-- RECORDS FOR THIS EXERCISE follows --

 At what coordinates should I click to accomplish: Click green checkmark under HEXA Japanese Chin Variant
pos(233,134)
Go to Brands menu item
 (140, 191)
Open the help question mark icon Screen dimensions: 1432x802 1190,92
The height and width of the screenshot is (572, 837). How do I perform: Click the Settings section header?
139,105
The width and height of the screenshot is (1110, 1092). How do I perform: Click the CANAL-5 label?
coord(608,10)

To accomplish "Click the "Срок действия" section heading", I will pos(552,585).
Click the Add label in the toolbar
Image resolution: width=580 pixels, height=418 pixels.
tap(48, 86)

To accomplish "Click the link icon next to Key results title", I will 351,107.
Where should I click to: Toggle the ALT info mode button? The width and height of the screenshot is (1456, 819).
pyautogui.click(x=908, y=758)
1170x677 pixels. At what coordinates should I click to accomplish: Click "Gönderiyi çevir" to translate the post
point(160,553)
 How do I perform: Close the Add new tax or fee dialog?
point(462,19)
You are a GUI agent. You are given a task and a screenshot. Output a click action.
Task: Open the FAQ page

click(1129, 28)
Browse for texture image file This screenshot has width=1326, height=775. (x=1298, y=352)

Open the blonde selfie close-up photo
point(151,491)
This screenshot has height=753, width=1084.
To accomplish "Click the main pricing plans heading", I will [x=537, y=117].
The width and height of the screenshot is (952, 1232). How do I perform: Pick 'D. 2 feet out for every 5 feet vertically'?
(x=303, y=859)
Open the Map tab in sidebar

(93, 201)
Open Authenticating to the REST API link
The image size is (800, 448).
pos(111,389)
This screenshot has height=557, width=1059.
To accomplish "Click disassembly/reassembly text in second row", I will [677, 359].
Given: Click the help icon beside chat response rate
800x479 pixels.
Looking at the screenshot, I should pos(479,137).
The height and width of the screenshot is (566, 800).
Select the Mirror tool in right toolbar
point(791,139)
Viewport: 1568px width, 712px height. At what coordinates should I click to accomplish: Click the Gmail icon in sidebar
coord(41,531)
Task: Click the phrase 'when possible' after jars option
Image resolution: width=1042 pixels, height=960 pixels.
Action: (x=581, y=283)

-- RECORDS FOR THIS EXERCISE concluded --

■ EXERCISE OBJECTIVE:
With no alteration of any kind, give the data again in full.

■ REPLY TO THE EXERCISE:
 At what coordinates should I click to accomplish: Click green checkmark under HEXA Japanese Chin Variant
pos(233,134)
Go to Brands menu item
 (140, 191)
Open the help question mark icon Screen dimensions: 1432x802 1190,92
The height and width of the screenshot is (572, 837). How do I perform: Click the Settings section header?
139,105
The width and height of the screenshot is (1110, 1092). How do I perform: Click the CANAL-5 label?
coord(608,10)

To accomplish "Click the "Срок действия" section heading", I will pos(552,585).
Click the Add label in the toolbar
Image resolution: width=580 pixels, height=418 pixels.
tap(48, 86)

To accomplish "Click the link icon next to Key results title", I will 351,107.
Where should I click to: Toggle the ALT info mode button? The width and height of the screenshot is (1456, 819).
pyautogui.click(x=908, y=758)
1170x677 pixels. At what coordinates should I click to accomplish: Click "Gönderiyi çevir" to translate the post
point(160,553)
 How do I perform: Close the Add new tax or fee dialog?
point(462,19)
You are a GUI agent. You are given a task and a screenshot. Output a click action.
Task: Open the FAQ page

click(1129, 28)
Browse for texture image file This screenshot has width=1326, height=775. (x=1298, y=352)

Open the blonde selfie close-up photo
point(151,491)
This screenshot has height=753, width=1084.
To accomplish "Click the main pricing plans heading", I will [x=537, y=117].
The width and height of the screenshot is (952, 1232). How do I perform: Pick 'D. 2 feet out for every 5 feet vertically'?
(x=303, y=859)
Open the Map tab in sidebar

(93, 201)
Open Authenticating to the REST API link
The image size is (800, 448).
pos(111,389)
This screenshot has height=557, width=1059.
To accomplish "Click disassembly/reassembly text in second row", I will [677, 359].
Given: Click the help icon beside chat response rate
800x479 pixels.
Looking at the screenshot, I should pos(479,137).
The height and width of the screenshot is (566, 800).
Select the Mirror tool in right toolbar
point(791,139)
Viewport: 1568px width, 712px height. At what coordinates should I click to accomplish: Click the Gmail icon in sidebar
coord(41,531)
Task: Click the phrase 'when possible' after jars option
Image resolution: width=1042 pixels, height=960 pixels.
Action: (x=581, y=283)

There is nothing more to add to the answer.